Statistics Definitions > Probability Distribution Table

## What is a Probability Distribution Table?

A **probability distribution table **links every outcome of a statistical experiment with the probability of the event occurring. The outcome of an experiment is listed as a random variable, usually written as a capital letter (for example, X or Y). For example, if you were to toss a coin three times, the possible outcomes are:

TTT, TTH, THT, HTT, THH, HTH, HHT, HHH

You have a 1 out of 8 chance of getting no heads at all if you throw TTT. The probability is 1/8 or 0.125, a 3/8 or 0.375 chance of throwing one head with TTH, THT, and HTT, a 3/8 or 0.375 chance of throwing two heads with either THH, HTH, or HHT, and a 1/8 or .125 chance of getting three heads.
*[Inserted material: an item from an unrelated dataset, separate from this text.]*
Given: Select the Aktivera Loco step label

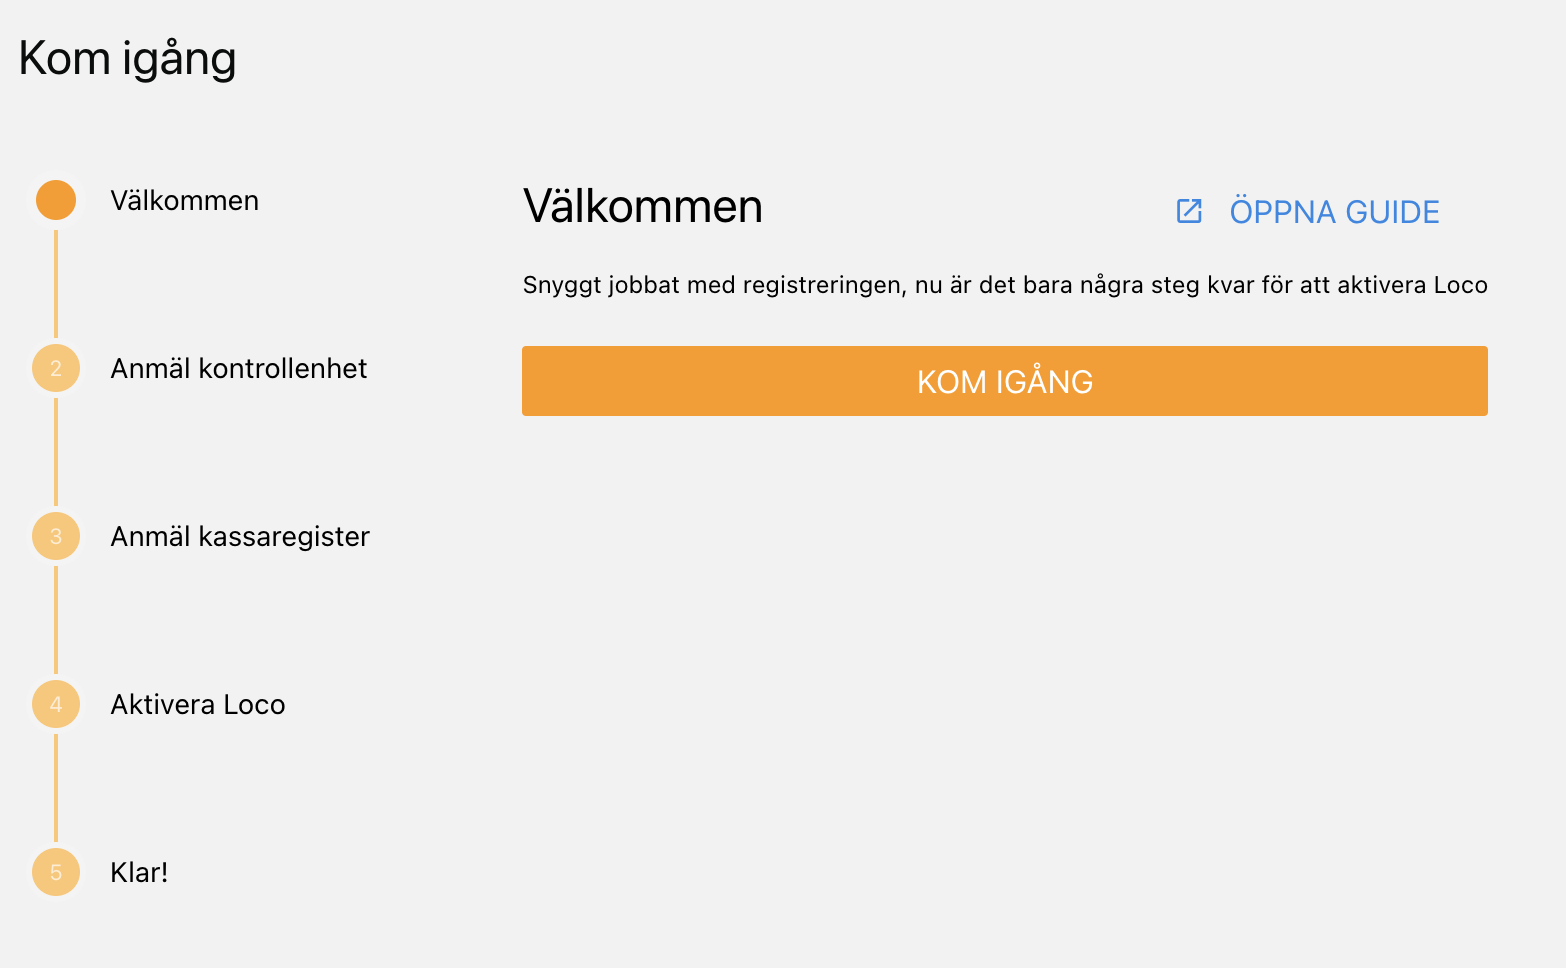Looking at the screenshot, I should (198, 704).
The following table lists the **random variable** (the number of heads) along with the **probability** of you getting either 0, 1, 2, or 3 heads.
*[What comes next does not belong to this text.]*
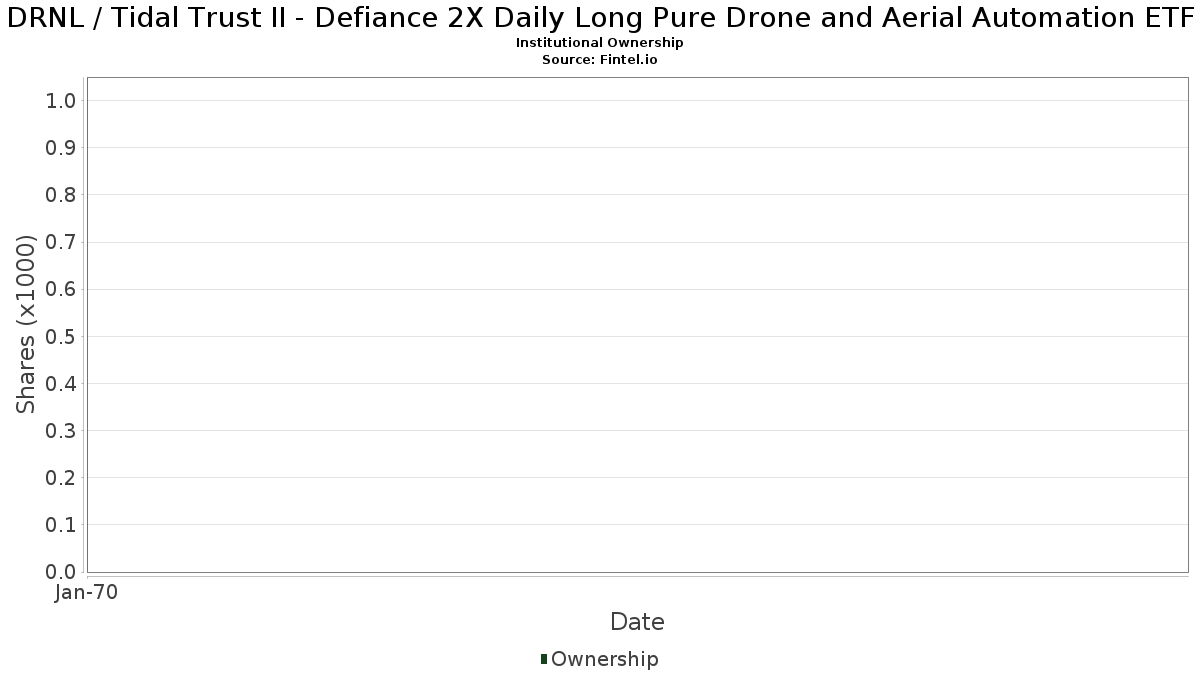Click the 0.5 y-axis tick label
The width and height of the screenshot is (1200, 675).
62,336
Number of heads (X) | Probability P(X) |

0 | 0.125 |

1 | 0.375 |

2 | 0.375 |

3 | 0.125 |

Probabilities are written as numbers between 0 and 1; 0 means there is no chance at all, while 1 means that the event is certain. The sum of all probabilities for an experiment is always 1, because if you conduct and experiment, *something* is bound to happen! For the coin toss example, 0.125 + 0.375 + 0.375 + 0.125 = 1.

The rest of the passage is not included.